SUPPLIED INFORMATION:

※

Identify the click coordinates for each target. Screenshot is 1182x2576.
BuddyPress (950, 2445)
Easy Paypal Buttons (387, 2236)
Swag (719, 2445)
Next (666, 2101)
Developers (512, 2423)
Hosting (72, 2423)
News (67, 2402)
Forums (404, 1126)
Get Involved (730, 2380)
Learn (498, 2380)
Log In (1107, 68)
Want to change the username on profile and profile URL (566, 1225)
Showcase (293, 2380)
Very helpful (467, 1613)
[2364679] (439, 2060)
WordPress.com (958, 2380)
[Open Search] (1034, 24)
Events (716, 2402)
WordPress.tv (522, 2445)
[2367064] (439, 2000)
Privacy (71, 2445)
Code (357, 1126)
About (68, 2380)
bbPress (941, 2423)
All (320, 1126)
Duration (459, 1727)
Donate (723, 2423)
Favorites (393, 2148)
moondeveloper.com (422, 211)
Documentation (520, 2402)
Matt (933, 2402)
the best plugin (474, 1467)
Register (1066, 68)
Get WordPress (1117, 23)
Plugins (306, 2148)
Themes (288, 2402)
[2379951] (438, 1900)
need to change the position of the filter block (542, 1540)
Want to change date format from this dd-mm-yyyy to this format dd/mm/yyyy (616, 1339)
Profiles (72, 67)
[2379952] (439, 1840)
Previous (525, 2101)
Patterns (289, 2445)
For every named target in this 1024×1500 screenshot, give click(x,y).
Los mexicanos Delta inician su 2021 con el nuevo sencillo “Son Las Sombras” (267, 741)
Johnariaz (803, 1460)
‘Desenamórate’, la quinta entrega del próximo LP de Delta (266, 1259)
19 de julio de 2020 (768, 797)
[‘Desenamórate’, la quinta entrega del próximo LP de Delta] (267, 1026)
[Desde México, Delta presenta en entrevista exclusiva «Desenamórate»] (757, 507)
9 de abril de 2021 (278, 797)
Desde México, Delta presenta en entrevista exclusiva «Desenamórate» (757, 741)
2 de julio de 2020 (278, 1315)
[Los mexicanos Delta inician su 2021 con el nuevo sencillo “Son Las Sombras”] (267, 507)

※

GIVEN REQUEST:
Rewrite all the records above, changing every "Delta" to "Zoé" and leaving everything else as it is.

WORKED SOLUTION:
Identify the click coordinates for each target. Screenshot is 1182x2576.
BuddyPress (950, 2445)
Easy Paypal Buttons (387, 2236)
Swag (719, 2445)
Next (666, 2101)
Developers (512, 2423)
Hosting (72, 2423)
News (67, 2402)
Forums (404, 1126)
Get Involved (730, 2380)
Learn (498, 2380)
Log In (1107, 68)
Want to change the username on profile and profile URL (566, 1225)
Showcase (293, 2380)
Very helpful (467, 1613)
[2364679] (439, 2060)
WordPress.com (958, 2380)
[Open Search] (1034, 24)
Events (716, 2402)
WordPress.tv (522, 2445)
[2367064] (439, 2000)
Privacy (71, 2445)
Code (357, 1126)
About (68, 2380)
bbPress (941, 2423)
All (320, 1126)
Duration (459, 1727)
Donate (723, 2423)
Favorites (393, 2148)
moondeveloper.com (422, 211)
Documentation (520, 2402)
Matt (933, 2402)
the best plugin (474, 1467)
Register (1066, 68)
Get WordPress (1117, 23)
Plugins (306, 2148)
Themes (288, 2402)
[2379951] (438, 1900)
need to change the position of the filter block (542, 1540)
Want to change date format from this dd-mm-yyyy to this format dd/mm/yyyy (616, 1339)
Profiles (72, 67)
[2379952] (439, 1840)
Previous (525, 2101)
Patterns (289, 2445)
For every named target in this 1024×1500 screenshot, give click(x,y).
Los mexicanos Zoé inician su 2021 con el nuevo sencillo “Son Las Sombras” (267, 741)
Johnariaz (803, 1460)
‘Desenamórate’, la quinta entrega del próximo LP de Zoé (266, 1259)
19 de julio de 2020 (768, 797)
[‘Desenamórate’, la quinta entrega del próximo LP de Zoé] (267, 1026)
[Desde México, Zoé presenta en entrevista exclusiva «Desenamórate»] (757, 507)
9 de abril de 2021 (278, 797)
Desde México, Zoé presenta en entrevista exclusiva «Desenamórate» (757, 741)
2 de julio de 2020 (278, 1315)
[Los mexicanos Zoé inician su 2021 con el nuevo sencillo “Son Las Sombras”] (267, 507)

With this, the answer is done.